Бог, которого не было. Черная книга
Шрифт:
И тогда в небе включился светофор. Красный свет первым лучом солнца точечно выхватил на сцене лицо Майи. Ее рот – красная помада в красном свете светофора – шевелился отдельно от ее лица. И голос. Но это не голос Майи – это тот ржавый голос светофора Иуды, тот же голос, что звучал откуда-то сверху в очереди из затылков. Богу все равно, есть он или нет. Богу все равно, есть он или нет. Богу все равно, есть он или нет, – повторяют все собравшиеся на берегу Кинерета. Богу все равно, есть он или нет, – повторяет Галилейское море. Богу все равно, есть он или нет, – повторяет молчание. Все громче и громче.

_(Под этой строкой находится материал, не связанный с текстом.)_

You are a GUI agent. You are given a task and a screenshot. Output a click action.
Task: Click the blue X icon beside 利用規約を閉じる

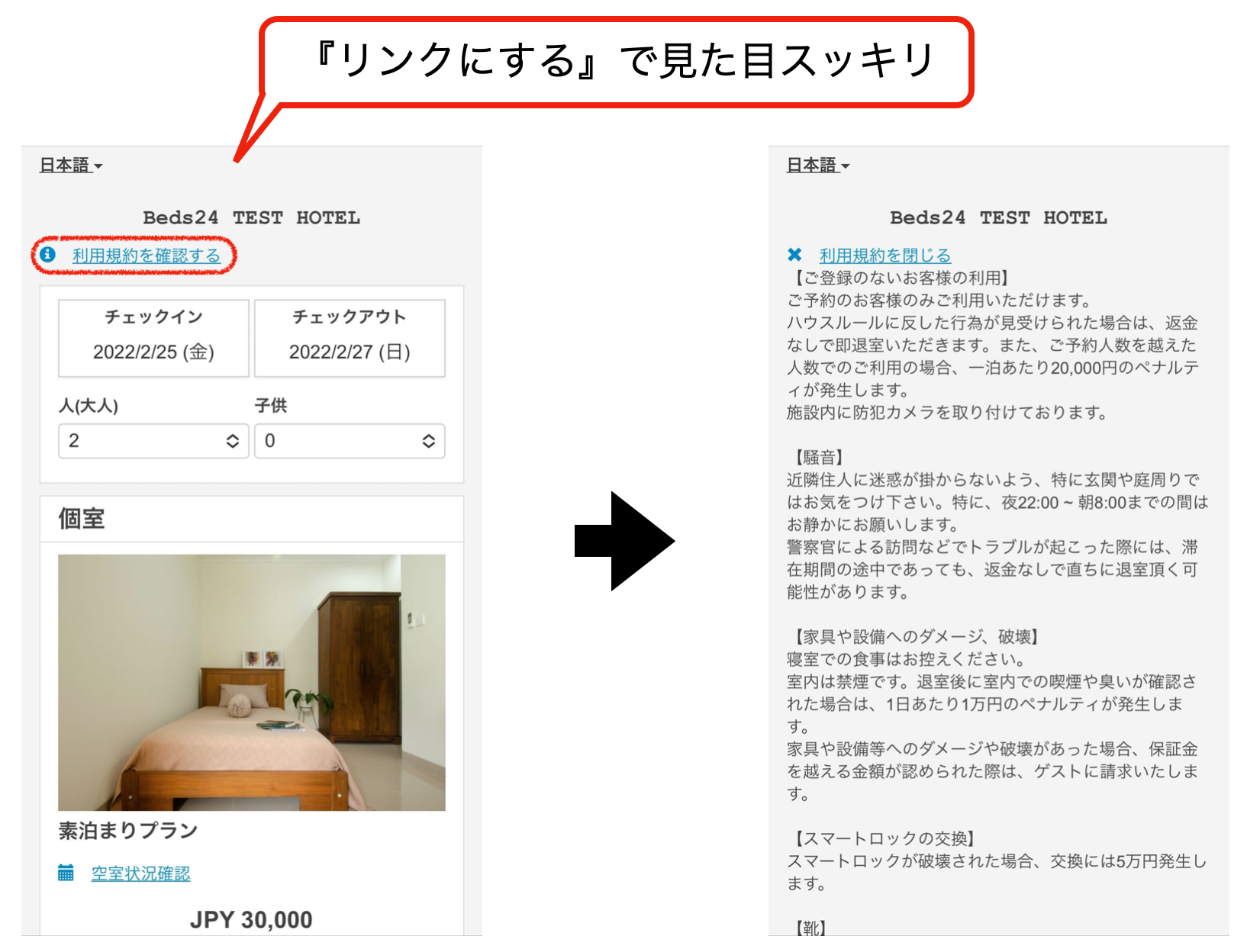[x=794, y=255]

Богу все равно, есть он или нет.
Я смотрю на Майю – ее рот, живущий отдельно от застывшего маской лица, беззвучно кричит: слово. Мне нужно слово.
Меня выхватывает свет – небо все-таки охрененный художник по свету, – и меня вдруг прорывает. Словами. Скомканные из разных времен слова вырываются помимо моей воли. Слова, впервые догадавшиеся, что они – стихи, такие же нескладные, как и я сам.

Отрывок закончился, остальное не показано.